# Task set
1. According to the passage on Filipino religious beliefs, what role do the Virgin Mary and the saints play?
2. Carry on the passage on Filipino religious beliefs from its final sentence.

# Passage shown
####################
We are monotheistic, but we also believe in all-powerful saints. I suspect the belief in the Trinity allows us to believe in an authoritarian distant God the Father, and a more intervening benevolent God the Son, including the tiny but terrible Santo Niño, or Holy Child.
Then, too, there's the Virgin Mary and a plethora of saints, who act as intercessors or go-betweens. Our patriarchal society might be reflected in our beliefs in an Authoritarian God, but we are, too, a matricentric society where women can be very powerful, and that is reflected in our Mama Mary complex.
And we haven't even gone into Filipino animist beliefs that see the human world as constantly interacting with other worlds of supernatural and preternatural spirits, benevolent and malevolent.
####################
# Dataset extract
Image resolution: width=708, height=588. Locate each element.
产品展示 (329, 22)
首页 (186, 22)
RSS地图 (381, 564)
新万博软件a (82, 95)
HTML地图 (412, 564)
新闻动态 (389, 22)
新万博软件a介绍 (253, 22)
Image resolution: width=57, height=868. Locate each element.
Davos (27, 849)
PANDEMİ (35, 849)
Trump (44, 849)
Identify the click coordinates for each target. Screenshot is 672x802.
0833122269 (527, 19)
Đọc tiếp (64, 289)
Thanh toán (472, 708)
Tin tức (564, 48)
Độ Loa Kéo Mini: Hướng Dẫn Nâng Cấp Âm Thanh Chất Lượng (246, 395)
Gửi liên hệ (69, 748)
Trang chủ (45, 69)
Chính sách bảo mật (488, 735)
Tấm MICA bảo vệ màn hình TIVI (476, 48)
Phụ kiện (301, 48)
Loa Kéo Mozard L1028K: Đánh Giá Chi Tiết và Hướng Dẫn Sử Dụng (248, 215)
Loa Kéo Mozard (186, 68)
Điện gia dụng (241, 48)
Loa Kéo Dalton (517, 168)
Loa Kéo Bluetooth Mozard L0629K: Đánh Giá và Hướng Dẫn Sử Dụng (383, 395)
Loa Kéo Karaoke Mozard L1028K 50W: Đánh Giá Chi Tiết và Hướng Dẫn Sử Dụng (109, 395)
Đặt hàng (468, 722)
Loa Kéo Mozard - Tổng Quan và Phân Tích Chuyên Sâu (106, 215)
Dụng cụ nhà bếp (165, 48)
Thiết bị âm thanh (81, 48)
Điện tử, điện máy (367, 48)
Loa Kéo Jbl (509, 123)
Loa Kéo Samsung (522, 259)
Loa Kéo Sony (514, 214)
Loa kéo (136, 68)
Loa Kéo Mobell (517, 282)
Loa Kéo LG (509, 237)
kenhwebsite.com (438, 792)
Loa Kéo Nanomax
####################
# Outputs for the tasks
1. They act as intercessors or go-betweens.

2.
Perhaps ultimately, we need to understand not so much how the Filipino looks at God as how we interpret morality, what is right and what is "kasalanan" ("sin" or wrong-doing). Maybe the tension isn't so much between an Authoritarian and Benevolent God than between ideas of "personal" and "social" sin. When we see sin mainly in terms of having missed Mass, or using the contraceptive pill, then we lose sight of the need to address social sin, such as cheating in elections, stealing through corruption, failing to provide decent social services for fellow Filipinos.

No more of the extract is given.